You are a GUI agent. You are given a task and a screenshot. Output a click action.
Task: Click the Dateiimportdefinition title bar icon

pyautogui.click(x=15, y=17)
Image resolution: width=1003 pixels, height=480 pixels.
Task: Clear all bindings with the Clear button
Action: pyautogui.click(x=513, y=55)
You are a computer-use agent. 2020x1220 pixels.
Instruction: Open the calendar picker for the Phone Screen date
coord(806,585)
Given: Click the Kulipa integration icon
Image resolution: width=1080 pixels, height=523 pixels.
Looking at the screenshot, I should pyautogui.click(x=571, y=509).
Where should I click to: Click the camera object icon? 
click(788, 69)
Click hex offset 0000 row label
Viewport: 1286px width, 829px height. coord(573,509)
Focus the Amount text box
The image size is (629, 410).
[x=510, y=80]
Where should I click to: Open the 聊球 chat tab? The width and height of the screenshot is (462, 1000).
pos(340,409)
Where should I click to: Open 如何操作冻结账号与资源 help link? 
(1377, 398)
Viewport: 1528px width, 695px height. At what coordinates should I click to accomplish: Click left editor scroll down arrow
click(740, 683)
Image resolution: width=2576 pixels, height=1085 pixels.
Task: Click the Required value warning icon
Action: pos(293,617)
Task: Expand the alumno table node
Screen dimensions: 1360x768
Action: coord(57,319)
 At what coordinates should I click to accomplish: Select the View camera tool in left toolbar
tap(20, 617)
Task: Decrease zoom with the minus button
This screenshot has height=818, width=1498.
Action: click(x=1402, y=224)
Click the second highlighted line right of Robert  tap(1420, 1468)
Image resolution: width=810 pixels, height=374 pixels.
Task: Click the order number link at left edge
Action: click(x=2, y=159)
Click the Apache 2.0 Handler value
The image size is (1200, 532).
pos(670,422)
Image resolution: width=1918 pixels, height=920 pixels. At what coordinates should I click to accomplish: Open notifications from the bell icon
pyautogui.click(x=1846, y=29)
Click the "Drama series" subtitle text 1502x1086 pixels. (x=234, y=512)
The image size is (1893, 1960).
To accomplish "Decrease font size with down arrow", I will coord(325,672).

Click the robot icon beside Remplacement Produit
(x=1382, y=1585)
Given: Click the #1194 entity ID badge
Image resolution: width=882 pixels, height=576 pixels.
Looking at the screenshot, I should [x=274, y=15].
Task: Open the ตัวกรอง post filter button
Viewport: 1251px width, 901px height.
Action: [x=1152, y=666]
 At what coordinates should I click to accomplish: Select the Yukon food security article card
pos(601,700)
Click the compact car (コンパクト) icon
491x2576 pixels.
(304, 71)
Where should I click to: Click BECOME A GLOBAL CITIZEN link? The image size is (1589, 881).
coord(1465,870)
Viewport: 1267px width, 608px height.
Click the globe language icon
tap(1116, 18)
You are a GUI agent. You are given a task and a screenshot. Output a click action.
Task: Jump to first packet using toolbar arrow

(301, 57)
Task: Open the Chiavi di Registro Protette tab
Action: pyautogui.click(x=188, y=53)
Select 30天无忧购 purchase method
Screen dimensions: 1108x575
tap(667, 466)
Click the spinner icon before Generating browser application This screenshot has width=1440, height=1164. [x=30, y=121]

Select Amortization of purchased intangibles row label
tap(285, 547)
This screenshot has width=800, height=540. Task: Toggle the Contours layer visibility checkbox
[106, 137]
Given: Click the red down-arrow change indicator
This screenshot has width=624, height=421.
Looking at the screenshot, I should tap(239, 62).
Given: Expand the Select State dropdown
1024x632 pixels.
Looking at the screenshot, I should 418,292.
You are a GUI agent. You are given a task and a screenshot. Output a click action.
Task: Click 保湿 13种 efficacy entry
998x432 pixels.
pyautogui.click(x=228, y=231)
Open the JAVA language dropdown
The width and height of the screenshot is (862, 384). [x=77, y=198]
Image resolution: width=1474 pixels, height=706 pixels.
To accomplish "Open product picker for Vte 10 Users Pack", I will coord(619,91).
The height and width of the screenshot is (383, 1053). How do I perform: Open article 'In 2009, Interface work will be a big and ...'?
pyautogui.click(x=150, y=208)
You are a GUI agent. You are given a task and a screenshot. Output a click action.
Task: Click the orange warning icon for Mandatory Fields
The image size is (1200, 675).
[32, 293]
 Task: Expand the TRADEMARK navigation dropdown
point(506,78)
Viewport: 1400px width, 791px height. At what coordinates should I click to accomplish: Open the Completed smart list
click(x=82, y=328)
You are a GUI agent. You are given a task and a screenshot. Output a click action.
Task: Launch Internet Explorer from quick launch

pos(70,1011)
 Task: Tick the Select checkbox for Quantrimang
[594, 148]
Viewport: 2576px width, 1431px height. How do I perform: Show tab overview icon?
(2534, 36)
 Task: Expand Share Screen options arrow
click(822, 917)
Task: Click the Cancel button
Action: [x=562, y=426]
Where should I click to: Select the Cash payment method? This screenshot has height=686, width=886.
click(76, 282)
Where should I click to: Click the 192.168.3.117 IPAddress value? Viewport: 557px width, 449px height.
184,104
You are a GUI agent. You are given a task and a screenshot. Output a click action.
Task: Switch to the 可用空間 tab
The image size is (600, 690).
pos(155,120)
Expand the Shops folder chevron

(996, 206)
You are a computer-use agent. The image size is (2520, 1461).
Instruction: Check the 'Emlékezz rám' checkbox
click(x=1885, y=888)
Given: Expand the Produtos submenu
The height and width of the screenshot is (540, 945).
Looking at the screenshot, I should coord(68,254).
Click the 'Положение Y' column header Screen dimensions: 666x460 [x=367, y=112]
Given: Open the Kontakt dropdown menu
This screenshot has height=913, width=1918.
++++++
- Exercise -
Output all of the records above again line for line, with nothing changed.

- Exercise solution -
You are a GUI agent. You are given a task and a screenshot. Output a click action.
Task: Click the Dateiimportdefinition title bar icon

pyautogui.click(x=15, y=17)
Image resolution: width=1003 pixels, height=480 pixels.
Task: Clear all bindings with the Clear button
Action: pyautogui.click(x=513, y=55)
You are a computer-use agent. 2020x1220 pixels.
Instruction: Open the calendar picker for the Phone Screen date
coord(806,585)
Given: Click the Kulipa integration icon
Image resolution: width=1080 pixels, height=523 pixels.
Looking at the screenshot, I should pyautogui.click(x=571, y=509).
Where should I click to: Click the camera object icon? 
click(788, 69)
Click hex offset 0000 row label
Viewport: 1286px width, 829px height. coord(573,509)
Focus the Amount text box
The image size is (629, 410).
[x=510, y=80]
Where should I click to: Open the 聊球 chat tab? The width and height of the screenshot is (462, 1000).
pos(340,409)
Where should I click to: Open 如何操作冻结账号与资源 help link? 
(1377, 398)
Viewport: 1528px width, 695px height. At what coordinates should I click to accomplish: Click left editor scroll down arrow
click(740, 683)
Image resolution: width=2576 pixels, height=1085 pixels.
Task: Click the Required value warning icon
Action: pos(293,617)
Task: Expand the alumno table node
Screen dimensions: 1360x768
Action: coord(57,319)
 At what coordinates should I click to accomplish: Select the View camera tool in left toolbar
tap(20, 617)
Task: Decrease zoom with the minus button
This screenshot has height=818, width=1498.
Action: click(x=1402, y=224)
Click the second highlighted line right of Robert  tap(1420, 1468)
Image resolution: width=810 pixels, height=374 pixels.
Task: Click the order number link at left edge
Action: click(x=2, y=159)
Click the Apache 2.0 Handler value
The image size is (1200, 532).
pos(670,422)
Image resolution: width=1918 pixels, height=920 pixels. At what coordinates should I click to accomplish: Open notifications from the bell icon
pyautogui.click(x=1846, y=29)
Click the "Drama series" subtitle text 1502x1086 pixels. (x=234, y=512)
The image size is (1893, 1960).
To accomplish "Decrease font size with down arrow", I will coord(325,672).

Click the robot icon beside Remplacement Produit
(x=1382, y=1585)
Given: Click the #1194 entity ID badge
Image resolution: width=882 pixels, height=576 pixels.
Looking at the screenshot, I should [x=274, y=15].
Task: Open the ตัวกรอง post filter button
Viewport: 1251px width, 901px height.
Action: [x=1152, y=666]
 At what coordinates should I click to accomplish: Select the Yukon food security article card
pos(601,700)
Click the compact car (コンパクト) icon
491x2576 pixels.
(304, 71)
Where should I click to: Click BECOME A GLOBAL CITIZEN link? The image size is (1589, 881).
coord(1465,870)
Viewport: 1267px width, 608px height.
Click the globe language icon
tap(1116, 18)
You are a GUI agent. You are given a task and a screenshot. Output a click action.
Task: Jump to first packet using toolbar arrow

(301, 57)
Task: Open the Chiavi di Registro Protette tab
Action: pyautogui.click(x=188, y=53)
Select 30天无忧购 purchase method
Screen dimensions: 1108x575
tap(667, 466)
Click the spinner icon before Generating browser application This screenshot has width=1440, height=1164. [x=30, y=121]

Select Amortization of purchased intangibles row label
tap(285, 547)
This screenshot has width=800, height=540. Task: Toggle the Contours layer visibility checkbox
[106, 137]
Given: Click the red down-arrow change indicator
This screenshot has width=624, height=421.
Looking at the screenshot, I should tap(239, 62).
Given: Expand the Select State dropdown
1024x632 pixels.
Looking at the screenshot, I should 418,292.
You are a GUI agent. You are given a task and a screenshot. Output a click action.
Task: Click 保湿 13种 efficacy entry
998x432 pixels.
pyautogui.click(x=228, y=231)
Open the JAVA language dropdown
The width and height of the screenshot is (862, 384). [x=77, y=198]
Image resolution: width=1474 pixels, height=706 pixels.
To accomplish "Open product picker for Vte 10 Users Pack", I will coord(619,91).
The height and width of the screenshot is (383, 1053). How do I perform: Open article 'In 2009, Interface work will be a big and ...'?
pyautogui.click(x=150, y=208)
You are a GUI agent. You are given a task and a screenshot. Output a click action.
Task: Click the orange warning icon for Mandatory Fields
The image size is (1200, 675).
[32, 293]
 Task: Expand the TRADEMARK navigation dropdown
point(506,78)
Viewport: 1400px width, 791px height. At what coordinates should I click to accomplish: Open the Completed smart list
click(x=82, y=328)
You are a GUI agent. You are given a task and a screenshot. Output a click action.
Task: Launch Internet Explorer from quick launch

pos(70,1011)
 Task: Tick the Select checkbox for Quantrimang
[594, 148]
Viewport: 2576px width, 1431px height. How do I perform: Show tab overview icon?
(2534, 36)
 Task: Expand Share Screen options arrow
click(822, 917)
Task: Click the Cancel button
Action: [x=562, y=426]
Where should I click to: Select the Cash payment method? This screenshot has height=686, width=886.
click(76, 282)
Where should I click to: Click the 192.168.3.117 IPAddress value? Viewport: 557px width, 449px height.
184,104
You are a GUI agent. You are given a task and a screenshot. Output a click action.
Task: Switch to the 可用空間 tab
The image size is (600, 690).
pos(155,120)
Expand the Shops folder chevron

(996, 206)
You are a computer-use agent. The image size is (2520, 1461).
Instruction: Check the 'Emlékezz rám' checkbox
click(x=1885, y=888)
Given: Expand the Produtos submenu
The height and width of the screenshot is (540, 945).
Looking at the screenshot, I should coord(68,254).
Click the 'Положение Y' column header Screen dimensions: 666x460 [x=367, y=112]
Given: Open the Kontakt dropdown menu
This screenshot has height=913, width=1918.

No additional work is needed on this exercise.